Fledgling inventors – where do I start? Since I was on Shark Tank, I’ve had literally hundreds of entrepreneurs who have product ideas contact me, asking, ‘where to start’ toward getting their product created. My advice often surprises them: 1) Stop worrying about protecting your idea and get going on making it. 2) Find a similar product and find out who manufactures it. 3) Don’t trust your family’s advice/feedback on your product.
Retirement/Finance talking points:
Four reasons entrepreneurs are so bad at retirement planning:
1) The variable nature of self-employment income makes it difficult or impossible to arrange automatic salary deductions like people with real jobs and 401(k) plans can do.
2) They think their business will provide ‘auto-pilot’ income, or they’ll be able to sell it to finance their golden years (when in truth, the MAJORITY of businesses fail by the 10-year mark).
3) They say the “LOVE what they do” so they plan to keep working into their 70s.
4) Nobody teaches entrepreneurs how to plan for retirement.

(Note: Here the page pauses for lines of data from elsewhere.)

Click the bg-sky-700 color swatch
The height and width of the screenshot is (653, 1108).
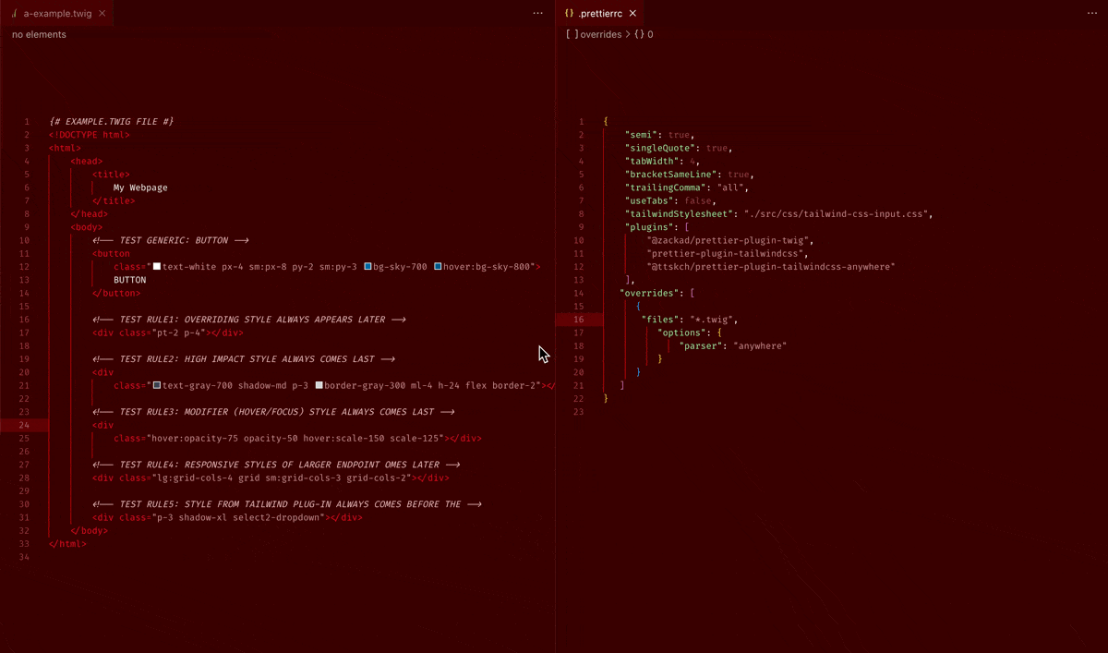368,267
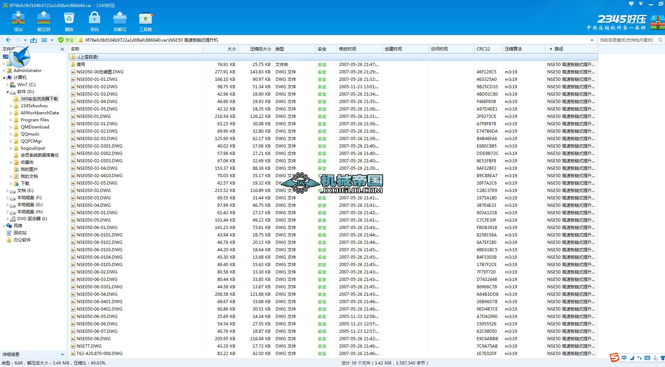Open the back-history dropdown arrow
Image resolution: width=665 pixels, height=367 pixels.
25,40
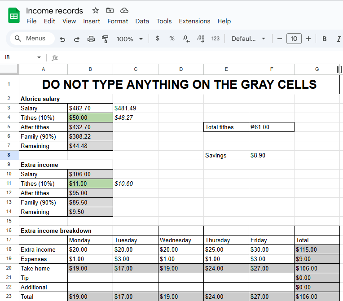Check the cloud save status icon
343x301 pixels.
coord(124,10)
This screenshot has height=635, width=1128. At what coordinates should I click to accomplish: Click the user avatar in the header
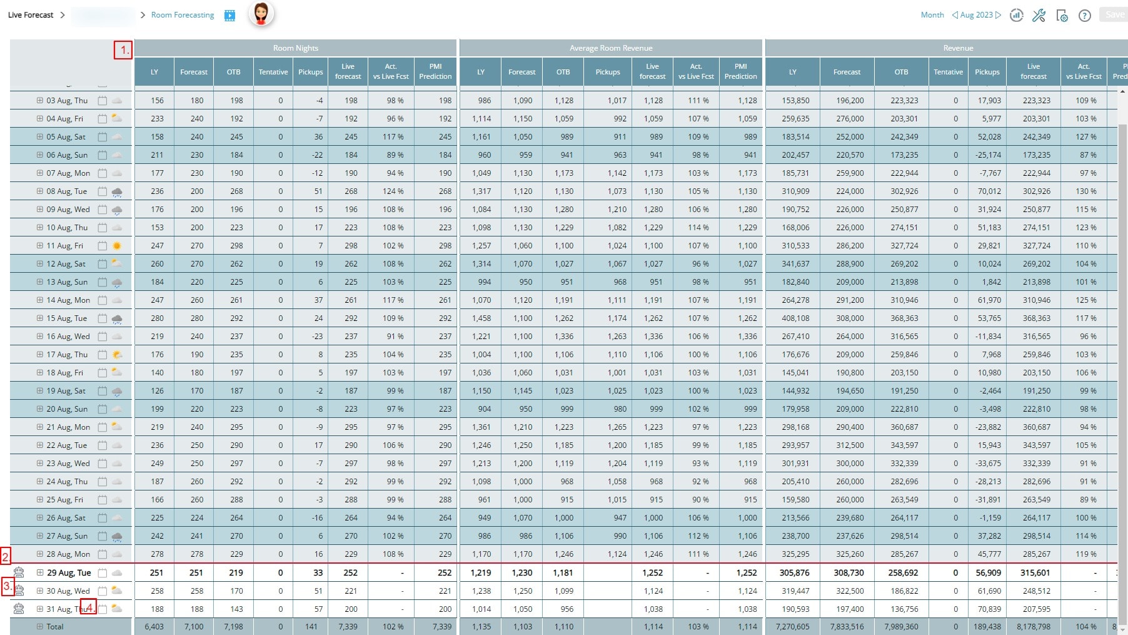tap(263, 14)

I’ve read dozens of entrepreneurship books, been to seminars, etc. and NEVER was the topic of retirement planning raised. Many entrepreneurs simply don’t know where to start and what to do.
Why a paid off home mortgage is a sign of financial illiteracy:
Currently we’re at the lowest interest rates for 5,000 years. Your home will appreciate the same amount whether you have 20 or 100% equity, so rather than put your money into hibernation in the form of equity, put it to work for you while you pay history’s lowest interest rates on the mortgage. Also, the value of the money you’re borrowing is declining at (arguably) around 5% per year. So that means if you’re paying $1,500 a month today, in 12 years, it will feel like you’re paying $750. Want real rent control? With a 30-year fixed mortgage, in REAL terms, your payment actually goes DOWN every year. And finally, home equity is like putting your money into a savings account that pays no interest and that you have to PAY if you want to make a withdrawal.
Why Dave Ramsey and David Bach’s advice to pay down your home mortgage is DUMB
The gurus will tell you to pay an extra $100 a month toward your mortgage, and you’ll pay it off five years early. Do that and you’ll lose out on at least $85,000 (you would have made if you had just invested that $100 per month instead)
Your two biggest expenses in life. It’s not what you might think: I’ve informally asked a lot of people what their biggest expenses in life will be. Most say, house, car, and college. I say it’s actually TAXES and INFLATION. But you can fight those expenses and decrease them through planning and knowledge. The best hedge against inflation is A) having that 30-year fixed mortgage, and B) investing in commodities whose prices increase with inflation. The best way to avoid taxes is to A) Convert your IRAs to Roth, B) make investments that pay passive income (like real estate), C) BORROW against your assets, because you don’t get taxed on loans. That’s what rich people do…
I have a current generation MacBook Pro with an HD camera. I have an SM58 dynamic mic for excellent quality audio.